Do this
Quote verbatim the material below from the line holding "Click the left 按钮 in the mockup header" through the line holding "coord(68,158)", both included, and omit any pictures from your answer.

Provided data
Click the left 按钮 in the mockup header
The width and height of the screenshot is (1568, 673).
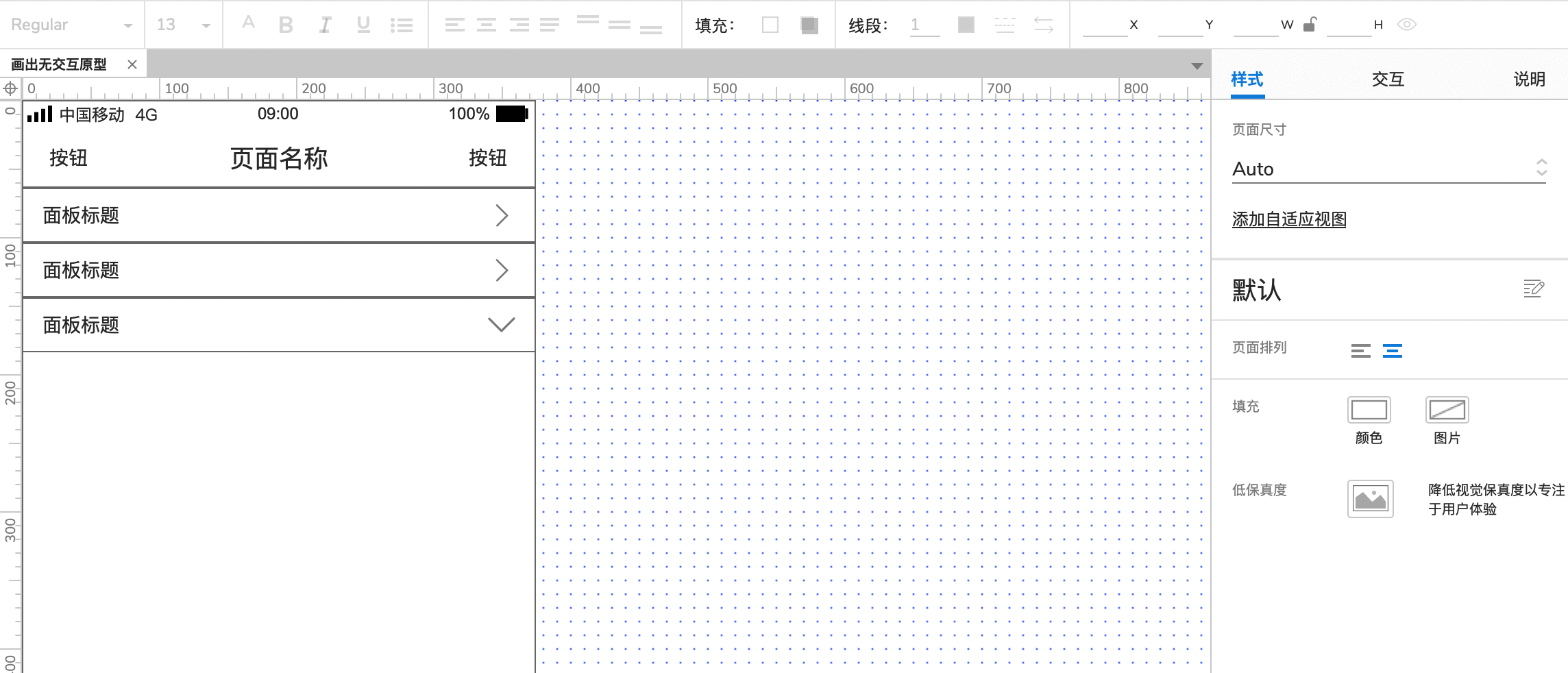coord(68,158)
---
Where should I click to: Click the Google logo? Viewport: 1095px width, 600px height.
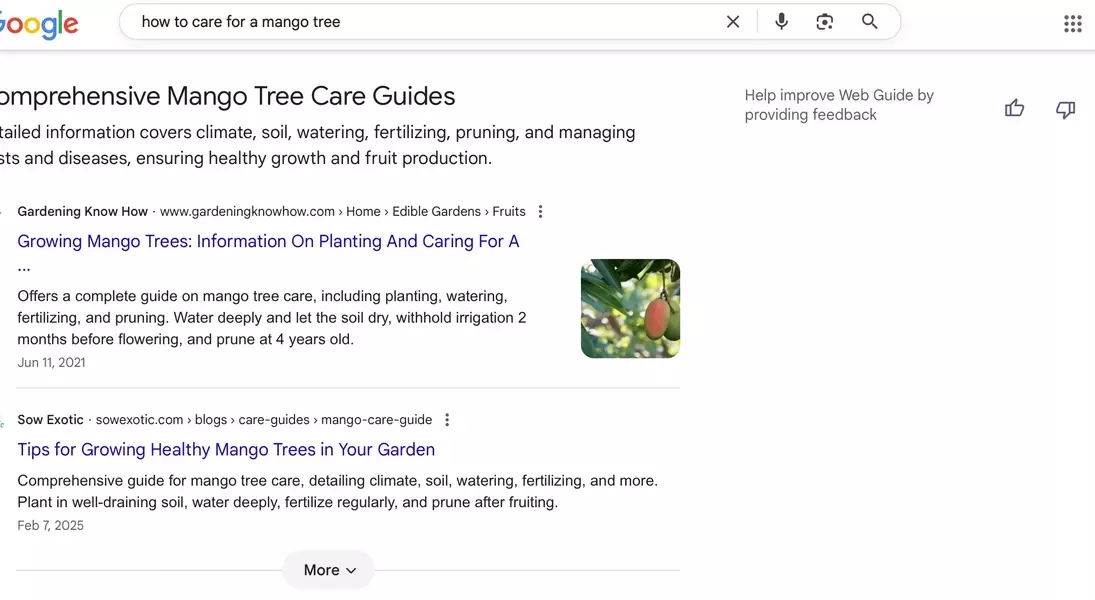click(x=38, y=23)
--
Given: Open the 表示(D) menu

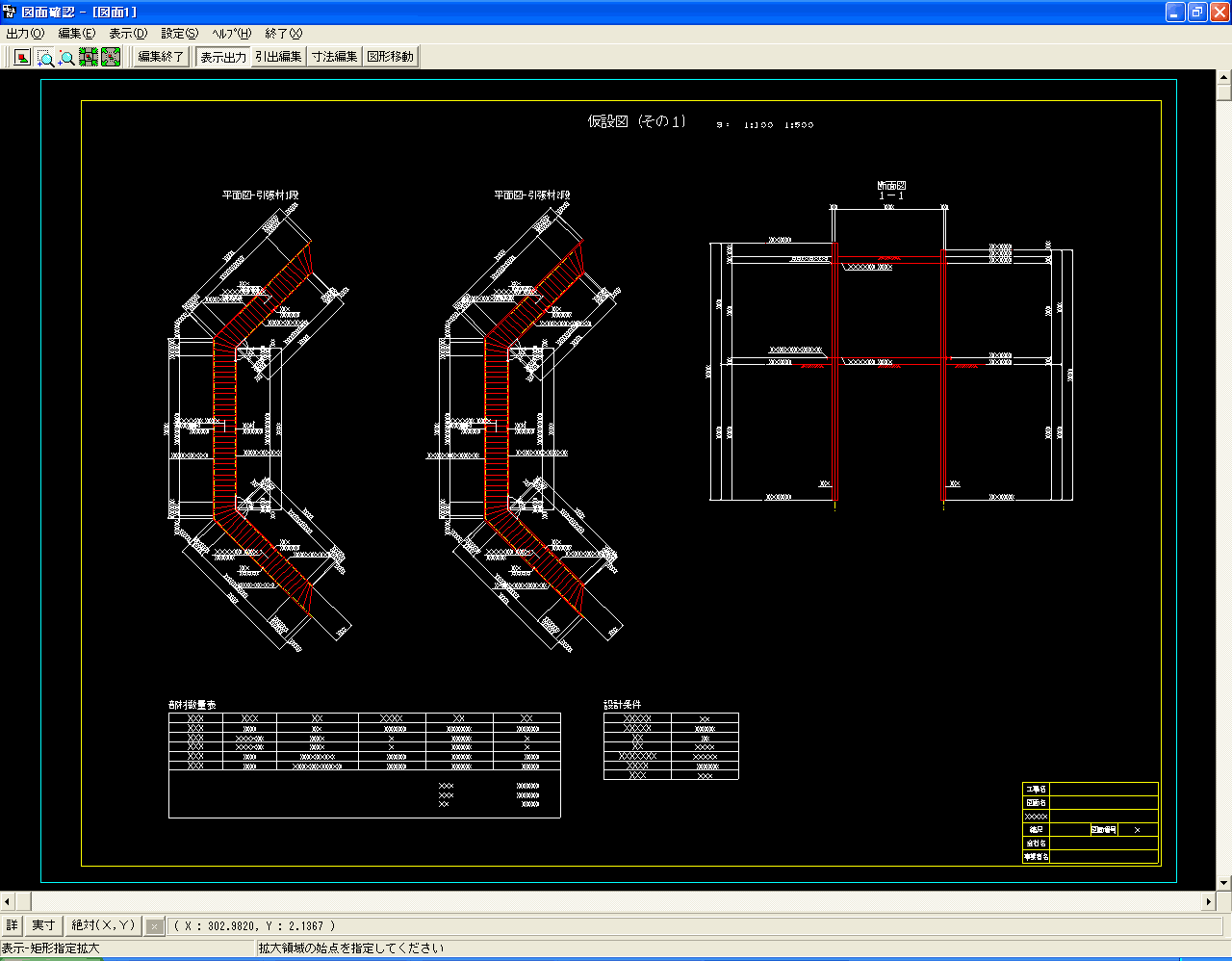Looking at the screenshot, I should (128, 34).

Output below
Click the left 按钮 in the mockup header
The width and height of the screenshot is (1568, 673).
coord(68,158)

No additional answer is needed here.